What is being asked:
Copy the lines of the records below without any change, starting with the line that contains "iConnectivity (131, 83)" and continuing through the end of the records. Include that first line.

Data to process:
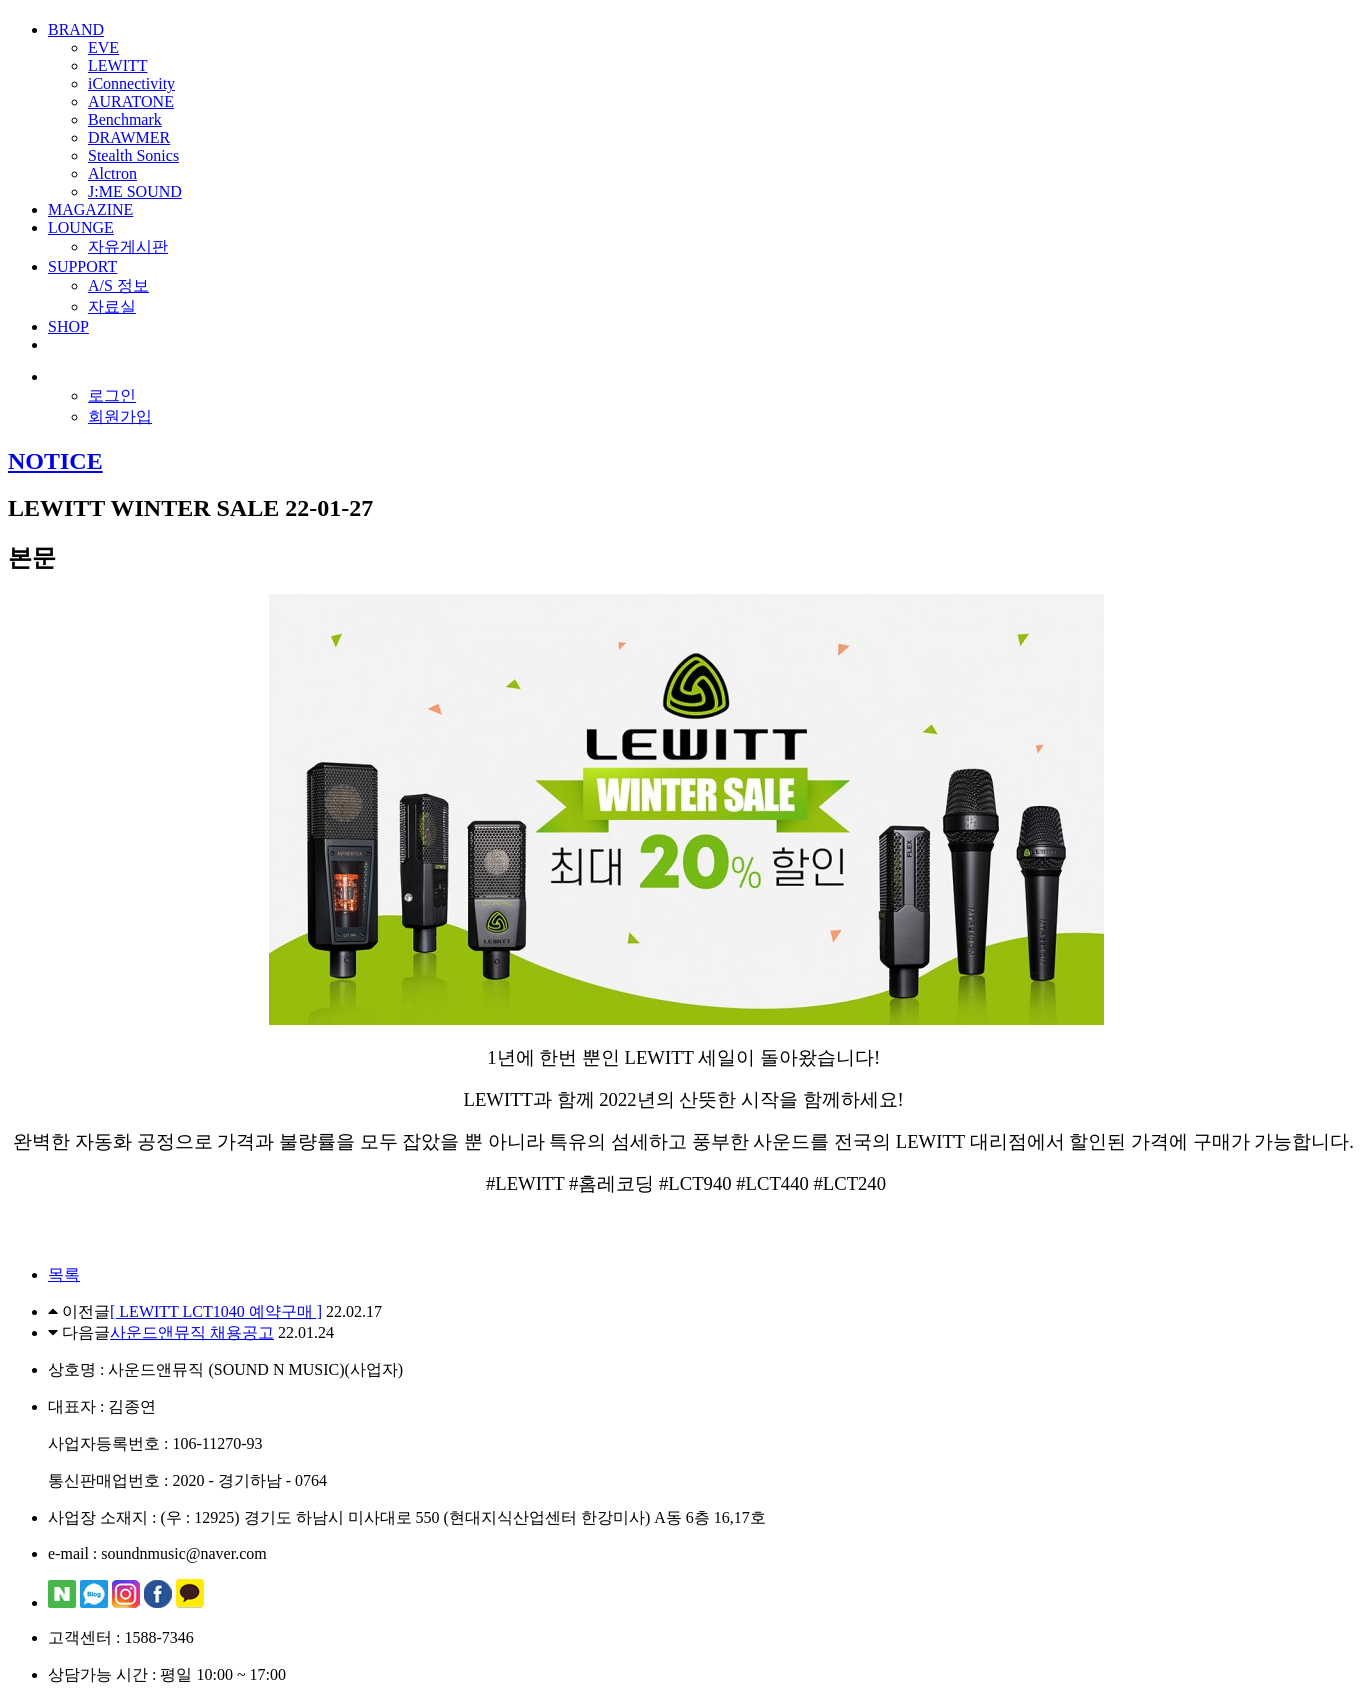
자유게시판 (128, 246)
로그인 (112, 395)
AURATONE (131, 101)
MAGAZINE (90, 209)
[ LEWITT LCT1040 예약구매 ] (216, 1311)
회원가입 (120, 416)
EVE (103, 47)
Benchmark (125, 119)
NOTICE (55, 461)
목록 (64, 1274)
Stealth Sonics (133, 155)
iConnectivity (131, 83)
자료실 (112, 306)
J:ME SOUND (135, 191)
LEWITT (118, 65)
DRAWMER (129, 137)
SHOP (68, 326)
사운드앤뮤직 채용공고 (192, 1332)
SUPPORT (82, 266)
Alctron (112, 173)
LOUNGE (81, 227)
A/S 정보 (118, 285)
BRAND (76, 29)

Response to the exercise:
iConnectivity (131, 83)
자료실 (112, 306)
J:ME SOUND (135, 191)
LEWITT (118, 65)
DRAWMER (129, 137)
SHOP (68, 326)
사운드앤뮤직 채용공고 (192, 1332)
SUPPORT (82, 266)
Alctron (112, 173)
LOUNGE (81, 227)
A/S 정보 (118, 285)
BRAND (76, 29)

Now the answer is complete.